生活保護費の削減と制度改悪に抗議するとともに、国民生活を底上げする社会保障制度を求める

公開日 2013年01月30日

2013年1月30日

内閣総理大臣 安倍 晋三 殿
厚生労働大臣 田村 憲久 殿
財務大臣 麻生 太郎 殿

東京保険医協会
政策調査部長 須田 昭夫

 

 政府は2013年度予算案において、日本の社会保障制度の土台である生活保護費を削減し、「生活扶助費」の基準額等を引き下げて、3年間で段階的に約670億円削ることを1月29日の閣議で決定した。さらに、年末一時扶助を70億円減らすとともに、「医療扶助」では後発医薬品の使用を原則化するなどして年間450億円の削減を見込んでいる。これは社会保障費を毎年2,000億円ずつ削って他の歳出にまわした小泉「改革」の再来であり、断じて認めることができない。

 社会保障と税の一体改革を進めるために、社会保障制度改革推進法が昨年8月、成立した。
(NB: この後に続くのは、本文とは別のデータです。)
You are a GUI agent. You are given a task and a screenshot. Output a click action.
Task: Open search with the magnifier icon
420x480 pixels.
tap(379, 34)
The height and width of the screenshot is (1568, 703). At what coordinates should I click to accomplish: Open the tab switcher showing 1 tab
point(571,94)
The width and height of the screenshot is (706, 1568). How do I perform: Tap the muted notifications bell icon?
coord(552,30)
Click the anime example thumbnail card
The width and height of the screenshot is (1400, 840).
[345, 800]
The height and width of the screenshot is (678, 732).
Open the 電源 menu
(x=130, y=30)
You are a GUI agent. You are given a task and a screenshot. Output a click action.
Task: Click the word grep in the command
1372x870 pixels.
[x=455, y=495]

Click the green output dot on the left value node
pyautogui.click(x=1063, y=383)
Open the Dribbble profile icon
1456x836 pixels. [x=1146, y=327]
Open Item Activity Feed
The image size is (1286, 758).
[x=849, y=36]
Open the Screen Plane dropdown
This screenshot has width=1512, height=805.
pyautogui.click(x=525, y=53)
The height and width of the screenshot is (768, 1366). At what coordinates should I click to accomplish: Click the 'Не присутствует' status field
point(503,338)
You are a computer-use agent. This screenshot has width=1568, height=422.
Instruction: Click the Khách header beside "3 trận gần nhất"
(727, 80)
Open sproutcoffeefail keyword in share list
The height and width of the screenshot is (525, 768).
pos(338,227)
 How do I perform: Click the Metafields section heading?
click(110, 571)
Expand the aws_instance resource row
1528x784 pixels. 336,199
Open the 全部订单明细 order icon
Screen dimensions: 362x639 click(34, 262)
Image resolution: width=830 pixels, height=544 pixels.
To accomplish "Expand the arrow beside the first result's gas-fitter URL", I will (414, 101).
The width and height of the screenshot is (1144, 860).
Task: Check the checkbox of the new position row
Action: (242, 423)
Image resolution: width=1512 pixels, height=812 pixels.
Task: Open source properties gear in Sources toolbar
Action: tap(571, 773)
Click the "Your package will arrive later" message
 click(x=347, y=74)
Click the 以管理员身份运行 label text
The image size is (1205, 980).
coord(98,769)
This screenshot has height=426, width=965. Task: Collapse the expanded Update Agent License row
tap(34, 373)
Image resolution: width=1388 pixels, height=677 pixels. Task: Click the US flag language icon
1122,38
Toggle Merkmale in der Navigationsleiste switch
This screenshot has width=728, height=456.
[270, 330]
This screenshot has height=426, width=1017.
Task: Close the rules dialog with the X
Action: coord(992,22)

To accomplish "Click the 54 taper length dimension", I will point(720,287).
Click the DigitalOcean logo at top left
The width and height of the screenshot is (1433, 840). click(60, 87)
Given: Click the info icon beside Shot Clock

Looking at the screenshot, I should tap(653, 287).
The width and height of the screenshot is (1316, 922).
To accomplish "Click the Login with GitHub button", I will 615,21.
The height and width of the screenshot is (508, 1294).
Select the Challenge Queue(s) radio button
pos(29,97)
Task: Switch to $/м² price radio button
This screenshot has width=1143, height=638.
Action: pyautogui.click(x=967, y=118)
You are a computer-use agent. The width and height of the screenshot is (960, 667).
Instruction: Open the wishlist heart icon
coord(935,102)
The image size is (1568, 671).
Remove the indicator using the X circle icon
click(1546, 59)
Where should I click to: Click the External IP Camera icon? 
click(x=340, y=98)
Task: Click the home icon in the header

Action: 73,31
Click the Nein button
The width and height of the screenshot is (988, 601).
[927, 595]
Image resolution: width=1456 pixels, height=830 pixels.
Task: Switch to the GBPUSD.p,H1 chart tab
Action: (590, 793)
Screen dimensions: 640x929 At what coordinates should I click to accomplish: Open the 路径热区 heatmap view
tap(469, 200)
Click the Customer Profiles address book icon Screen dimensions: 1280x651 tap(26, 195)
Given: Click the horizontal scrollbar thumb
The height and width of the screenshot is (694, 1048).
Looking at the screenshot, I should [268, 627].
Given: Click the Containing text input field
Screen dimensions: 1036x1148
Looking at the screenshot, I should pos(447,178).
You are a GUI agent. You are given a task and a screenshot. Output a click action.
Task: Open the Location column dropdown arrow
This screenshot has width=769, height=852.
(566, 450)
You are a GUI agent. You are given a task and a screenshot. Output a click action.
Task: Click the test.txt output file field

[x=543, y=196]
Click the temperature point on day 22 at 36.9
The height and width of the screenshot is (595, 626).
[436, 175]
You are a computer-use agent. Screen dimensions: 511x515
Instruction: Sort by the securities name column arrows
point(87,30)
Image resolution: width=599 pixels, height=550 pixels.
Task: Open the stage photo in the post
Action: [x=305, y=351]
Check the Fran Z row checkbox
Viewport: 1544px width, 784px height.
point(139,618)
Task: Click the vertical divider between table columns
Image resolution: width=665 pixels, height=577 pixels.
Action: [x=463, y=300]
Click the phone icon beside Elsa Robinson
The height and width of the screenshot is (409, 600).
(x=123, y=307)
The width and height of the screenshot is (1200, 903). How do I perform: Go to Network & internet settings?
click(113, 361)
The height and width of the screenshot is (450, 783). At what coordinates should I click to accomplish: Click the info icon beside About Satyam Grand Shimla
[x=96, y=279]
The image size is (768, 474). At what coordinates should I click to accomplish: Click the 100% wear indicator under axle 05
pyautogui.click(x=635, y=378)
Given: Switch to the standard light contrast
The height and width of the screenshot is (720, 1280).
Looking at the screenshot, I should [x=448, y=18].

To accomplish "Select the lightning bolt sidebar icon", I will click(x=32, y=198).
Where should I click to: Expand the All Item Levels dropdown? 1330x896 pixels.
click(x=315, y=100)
同法は社会保障制度に対する国の責務を放棄し、専ら国民の自助・共助に委ねる制度に変質させ、「重点化・効率化」の名で、いっそうの給付抑制を行うものだ。その筆頭に挙げられたのが「生活保護制度の見直し」である。自民党は先の総選挙公約で生活保護費の1割削減を掲げ、生活保護の医療給付を大幅にカットして自己負担を導入することや、受診する医療機関を指定し、ジェネリック医薬品使用の義務化を求めた。生活保護の受給者が増え、戦後最大の230万人を超えたことを理由に挙げている。

 しかし、生活保護を削らなければならないほど日本の生活保護者は多くない。国民の中で生活保護を受けている人の割合は、ドイツ9.7%、フランス5.7%、イギリス9.27%、スウェーデン4.5%に対して、日本はわずか1.6%である。また、収入が少なく生活保護を必要とする人のうち、実際に支給を受けている人の割合(補足率)は、ドイツ64.6%、フランス91.6%、イギリス47~90%、スウェーデン82%に対して、日本は15~20%にすぎない。先進諸外国と比べて日本に生活保護受給者が少ないのは、受給すべき人が見捨てられているのだ(日本弁護士連合会「今、日本の生活保護制度はどうなっているの?」)

 もちろん、生活保護の不正受給は厳しく対処されなければならないが、不正と言い立てられる受給額の割合は0.4%であり、事例もごく少数である。まず優先して取り組むべきことは、GDP比でOECD諸国平均の7分の1しかない日本の生活保護費を引き上げて、数百万人に及ぶ要保護者に手を差し伸べることが必要だ。

 また「扶養しない理由」について、親族に説明義務を課そうとしているのも問題である(社会保障審議会「生活困窮者支援特別部会」1/25報告)。親族に知られたり、迷惑をかけたりしたくないという理由で保護申請をためらう人が多い中で、生活保護への恥の意識を助長させて、制度を利用させない仕組みだからだ。そもそも扶養義務者からの扶養は生活保護を受給する前提になっていない。近親者に扶養義務を機械的に課せば、人間関係が壊れたり、共倒れになってしまう恐れもあり、夫婦間暴力から逃れている人が受給できなくなるなどの問題も出てくる。

 実際、近親者の扶養義務を強化している韓国では、韓国型「共通番号制」である「社会福祉統合管理網」が2010年から実施されたため、何十年も会っていない親への扶養義務が生じたり、扶養義務者の存在が把握されたりして、受給者が10万人も減少したという。このため保護を打ち切られた高齢者の自殺が相次いで社会問題になり、扶養義務者基準の全面改正や廃止を求める声が広がっているのだ。

 さらに今回の生活保護の改悪では、生活保護費の2分の1を占める医療扶助を制限する目的で、生活保護者に医療費の窓口負担を導入しようとしたことは見逃せない。医療扶助は受給世帯の8割が利用しており、利用者の多くは難病者や障害者、高齢者である。経済的に受診できなかった患者が生活保護を受けることではじめて、通院や入院が可能になるという状況がある。今回、導入自体は見送られたが、受診を可能にする最後の砦である医療扶助に患者負担を持ち込むことは到底容認できるものではない。

 生活保護の水準を切り下げ、扶養義務を機械的に強化して、受給申請の壁を今以上に高くすれば「餓死」「孤立死」をさらに頻発させるのは明らかだ。

 よって、生活保護費の予算削減と生活保護基準引き下げに抗議するとともに、その撤回を要求する。そして、増え続ける生活困窮者に手を差し伸べ、現行の生活保護基準以上の生活を全ての国民に保障して、国民生活を底上げできるような社会保障制度を求めるものである。